# [Texto dado]
########

Hasta cierto punto, incluso estos últimos deseos aún se pueden notar en Mozart, pues también ellos son responsables en buena medida del trágico curso de su vida. Disponemos de términos técnicos estereotipados para señalar los aspectos de su carácter a los que se refiere esta afirmación. Se podría hablar de una personalidad maníaco-depresiva con rasgos paranoides, cuyas tendencias depresivas fueron dominadas durante algún tiempo por medio de la capacidad contenida y dirigida hacia lo real del sueño diurno musical y el éxito basado en este, pero que después vencieron en forma de tendencias autodestructoras que luchaban especialmente contra el éxito amoroso y social. Sin embargo, la condición especial en la que tales tendencias se manifestaban en Mozart exige quizás otro tipo de lenguaje.

########

Registros de datos:
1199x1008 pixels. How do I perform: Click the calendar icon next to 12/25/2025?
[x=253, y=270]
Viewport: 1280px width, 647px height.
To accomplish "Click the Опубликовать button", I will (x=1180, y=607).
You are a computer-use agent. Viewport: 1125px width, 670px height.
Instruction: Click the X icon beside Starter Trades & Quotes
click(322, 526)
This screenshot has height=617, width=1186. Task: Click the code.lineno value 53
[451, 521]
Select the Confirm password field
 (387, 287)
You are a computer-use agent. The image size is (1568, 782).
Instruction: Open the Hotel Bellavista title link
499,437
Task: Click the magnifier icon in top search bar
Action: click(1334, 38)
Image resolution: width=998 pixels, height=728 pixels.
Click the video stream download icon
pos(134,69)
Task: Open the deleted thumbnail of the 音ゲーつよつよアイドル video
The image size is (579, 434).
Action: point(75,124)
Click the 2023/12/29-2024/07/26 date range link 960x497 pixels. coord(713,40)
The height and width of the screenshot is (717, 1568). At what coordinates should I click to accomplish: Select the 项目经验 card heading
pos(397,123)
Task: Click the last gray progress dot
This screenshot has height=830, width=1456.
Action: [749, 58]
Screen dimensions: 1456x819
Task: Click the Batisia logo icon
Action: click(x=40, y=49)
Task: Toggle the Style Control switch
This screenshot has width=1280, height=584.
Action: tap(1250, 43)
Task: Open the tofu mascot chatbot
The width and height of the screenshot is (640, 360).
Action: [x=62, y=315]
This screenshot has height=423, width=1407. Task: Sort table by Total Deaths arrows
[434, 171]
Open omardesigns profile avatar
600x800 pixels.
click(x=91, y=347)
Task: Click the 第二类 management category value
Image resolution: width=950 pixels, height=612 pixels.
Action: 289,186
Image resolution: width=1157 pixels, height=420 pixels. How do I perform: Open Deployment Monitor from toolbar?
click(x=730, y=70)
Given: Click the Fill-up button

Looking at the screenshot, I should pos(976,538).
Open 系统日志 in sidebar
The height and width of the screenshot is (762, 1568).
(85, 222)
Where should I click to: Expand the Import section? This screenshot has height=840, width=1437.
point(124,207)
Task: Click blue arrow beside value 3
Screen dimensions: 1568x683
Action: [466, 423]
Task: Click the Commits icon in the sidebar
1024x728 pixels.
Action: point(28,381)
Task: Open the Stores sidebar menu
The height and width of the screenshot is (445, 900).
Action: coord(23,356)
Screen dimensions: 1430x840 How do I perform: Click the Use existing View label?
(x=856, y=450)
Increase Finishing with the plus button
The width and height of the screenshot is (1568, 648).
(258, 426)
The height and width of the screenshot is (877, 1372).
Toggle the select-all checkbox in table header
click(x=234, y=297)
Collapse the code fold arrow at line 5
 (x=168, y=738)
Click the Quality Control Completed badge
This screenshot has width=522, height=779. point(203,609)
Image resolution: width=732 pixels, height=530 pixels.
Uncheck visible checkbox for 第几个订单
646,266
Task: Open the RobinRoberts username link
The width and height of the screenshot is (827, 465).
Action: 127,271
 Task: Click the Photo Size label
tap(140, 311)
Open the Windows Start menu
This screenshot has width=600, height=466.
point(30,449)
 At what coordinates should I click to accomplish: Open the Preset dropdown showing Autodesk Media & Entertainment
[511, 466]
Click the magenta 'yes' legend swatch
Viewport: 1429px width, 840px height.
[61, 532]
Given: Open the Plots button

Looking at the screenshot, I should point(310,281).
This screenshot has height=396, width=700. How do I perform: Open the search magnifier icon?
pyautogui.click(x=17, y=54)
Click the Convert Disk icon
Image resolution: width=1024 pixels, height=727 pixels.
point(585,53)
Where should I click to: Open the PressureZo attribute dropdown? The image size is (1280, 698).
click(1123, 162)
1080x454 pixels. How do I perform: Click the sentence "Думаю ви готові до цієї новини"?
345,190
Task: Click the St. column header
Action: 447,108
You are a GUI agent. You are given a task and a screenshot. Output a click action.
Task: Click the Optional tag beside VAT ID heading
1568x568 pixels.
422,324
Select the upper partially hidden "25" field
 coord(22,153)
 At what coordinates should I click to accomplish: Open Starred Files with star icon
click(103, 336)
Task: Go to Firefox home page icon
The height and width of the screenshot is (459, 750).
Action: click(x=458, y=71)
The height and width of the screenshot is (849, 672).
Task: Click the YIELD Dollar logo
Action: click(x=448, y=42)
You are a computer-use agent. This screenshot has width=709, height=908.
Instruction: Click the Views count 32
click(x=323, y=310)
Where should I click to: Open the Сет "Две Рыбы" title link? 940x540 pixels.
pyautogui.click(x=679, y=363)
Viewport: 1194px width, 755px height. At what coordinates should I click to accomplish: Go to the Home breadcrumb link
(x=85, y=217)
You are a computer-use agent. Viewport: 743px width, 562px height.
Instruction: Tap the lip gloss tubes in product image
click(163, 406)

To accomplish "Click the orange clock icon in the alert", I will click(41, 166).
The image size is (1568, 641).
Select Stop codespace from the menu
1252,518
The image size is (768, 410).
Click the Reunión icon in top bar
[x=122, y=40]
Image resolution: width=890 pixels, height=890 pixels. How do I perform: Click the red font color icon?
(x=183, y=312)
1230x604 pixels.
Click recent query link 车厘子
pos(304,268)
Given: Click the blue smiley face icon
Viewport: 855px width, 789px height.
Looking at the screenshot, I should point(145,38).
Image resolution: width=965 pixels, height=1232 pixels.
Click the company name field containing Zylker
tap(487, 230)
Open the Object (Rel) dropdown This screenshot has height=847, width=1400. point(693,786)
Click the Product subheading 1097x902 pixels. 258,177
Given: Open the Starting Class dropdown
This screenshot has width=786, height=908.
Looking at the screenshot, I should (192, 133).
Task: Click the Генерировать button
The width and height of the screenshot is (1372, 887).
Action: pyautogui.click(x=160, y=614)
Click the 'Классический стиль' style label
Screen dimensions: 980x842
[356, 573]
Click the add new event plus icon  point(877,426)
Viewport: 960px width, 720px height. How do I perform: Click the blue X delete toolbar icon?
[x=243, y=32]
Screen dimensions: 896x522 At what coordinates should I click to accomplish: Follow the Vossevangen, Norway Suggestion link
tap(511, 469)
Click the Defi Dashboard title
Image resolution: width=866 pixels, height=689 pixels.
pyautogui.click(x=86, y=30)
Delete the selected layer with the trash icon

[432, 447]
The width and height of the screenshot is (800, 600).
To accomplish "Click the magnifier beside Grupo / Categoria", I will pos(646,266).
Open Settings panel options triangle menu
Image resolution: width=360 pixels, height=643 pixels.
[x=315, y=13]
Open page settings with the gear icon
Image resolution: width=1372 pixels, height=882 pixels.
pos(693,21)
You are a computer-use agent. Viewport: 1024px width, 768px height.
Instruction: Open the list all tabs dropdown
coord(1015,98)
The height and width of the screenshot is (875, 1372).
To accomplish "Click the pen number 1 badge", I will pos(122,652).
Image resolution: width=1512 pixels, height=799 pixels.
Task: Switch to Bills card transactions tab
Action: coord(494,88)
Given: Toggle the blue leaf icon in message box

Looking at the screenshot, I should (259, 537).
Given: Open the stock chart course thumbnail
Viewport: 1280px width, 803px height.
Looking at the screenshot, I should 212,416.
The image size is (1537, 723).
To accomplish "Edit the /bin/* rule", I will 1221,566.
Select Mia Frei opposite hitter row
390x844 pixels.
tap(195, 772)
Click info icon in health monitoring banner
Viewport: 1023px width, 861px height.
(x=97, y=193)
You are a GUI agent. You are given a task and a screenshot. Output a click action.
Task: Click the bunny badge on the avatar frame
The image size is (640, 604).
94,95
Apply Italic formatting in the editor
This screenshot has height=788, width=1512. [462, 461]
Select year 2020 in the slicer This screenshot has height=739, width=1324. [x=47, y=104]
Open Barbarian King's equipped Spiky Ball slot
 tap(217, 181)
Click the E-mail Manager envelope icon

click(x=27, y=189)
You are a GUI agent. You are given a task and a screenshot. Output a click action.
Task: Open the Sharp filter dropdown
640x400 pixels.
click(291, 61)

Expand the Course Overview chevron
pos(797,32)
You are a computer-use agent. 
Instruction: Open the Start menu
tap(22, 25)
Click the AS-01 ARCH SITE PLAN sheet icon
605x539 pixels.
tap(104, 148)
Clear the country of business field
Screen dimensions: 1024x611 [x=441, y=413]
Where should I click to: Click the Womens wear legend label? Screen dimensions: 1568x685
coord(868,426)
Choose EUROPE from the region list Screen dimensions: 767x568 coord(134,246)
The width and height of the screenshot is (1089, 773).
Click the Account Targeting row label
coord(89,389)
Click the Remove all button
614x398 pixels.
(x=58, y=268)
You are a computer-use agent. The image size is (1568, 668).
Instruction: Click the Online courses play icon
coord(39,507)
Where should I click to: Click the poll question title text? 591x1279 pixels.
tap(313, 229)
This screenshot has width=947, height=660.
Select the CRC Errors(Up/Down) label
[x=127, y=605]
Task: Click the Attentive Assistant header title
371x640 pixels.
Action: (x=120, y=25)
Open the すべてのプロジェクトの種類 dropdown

########

# [Tareas a realizar]
A: Copia sin cambios el fragmento del texto sobre Mozart que va desde "Hasta cierto punto, incluso" hasta "tipo de lenguaje.".
B: Prosigue el texto sobre Mozart a partir de su última oración.
Los registros no desempeñan ningún papel en este ejercicio.

# [Respuestas del ejercicio]
A:
Hasta cierto punto, incluso estos últimos deseos aún se pueden notar en Mozart, pues también ellos son responsables en buena medida del trágico curso de su vida. Disponemos de términos técnicos estereotipados para señalar los aspectos de su carácter a los que se refiere esta afirmación. Se podría hablar de una personalidad maníaco-depresiva con rasgos paranoides, cuyas tendencias depresivas fueron dominadas durante algún tiempo por medio de la capacidad contenida y dirigida hacia lo real del sueño diurno musical y el éxito basado en este, pero que después vencieron en forma de tendencias autodestructoras que luchaban especialmente contra el éxito amoroso y social. Sin embargo, la condición especial en la que tales tendencias se manifestaban en Mozart exige quizás otro tipo de lenguaje.

B:
De hecho parece que Mozart, por orgulloso que estuviera de sí mismo y de su talento, en el fondo de su corazón no se amó a sí mismo; y también es posible que tampoco se creyera especialmente digno de ser amado. Su figura no era imponente. Su rostro no era muy agradable a primera vista; probablemente hubiera deseado tener otro rostro cuando se miraba al espejo. El círculo vicioso de una situación así se basa en que el rostro y la complexión física de una persona en parte no se corresponden con sus deseos y acrecientan su disgusto, porque en ellos se expresa algo de sus sentimientos de culpa, del secreto desprecio que siente por su persona. Pero sean cuales fueran los motivos, por lo menos en los últimos años, cuando las circunstancias externas empeoraron, en Mozart destacó cada vez más el sentimiento de no ser amado, unido a la correspondiente e imperiosa necesidad no satisfecha de ser amado que se manifestó en diversos niveles: por su mujer, por otras mujeres, por otras personas en general, es decir, como hombre y como músico. Su inmensa capacidad de soñar figuras tonales estaba al servicio de esa secreta solicitud de amor y de afecto.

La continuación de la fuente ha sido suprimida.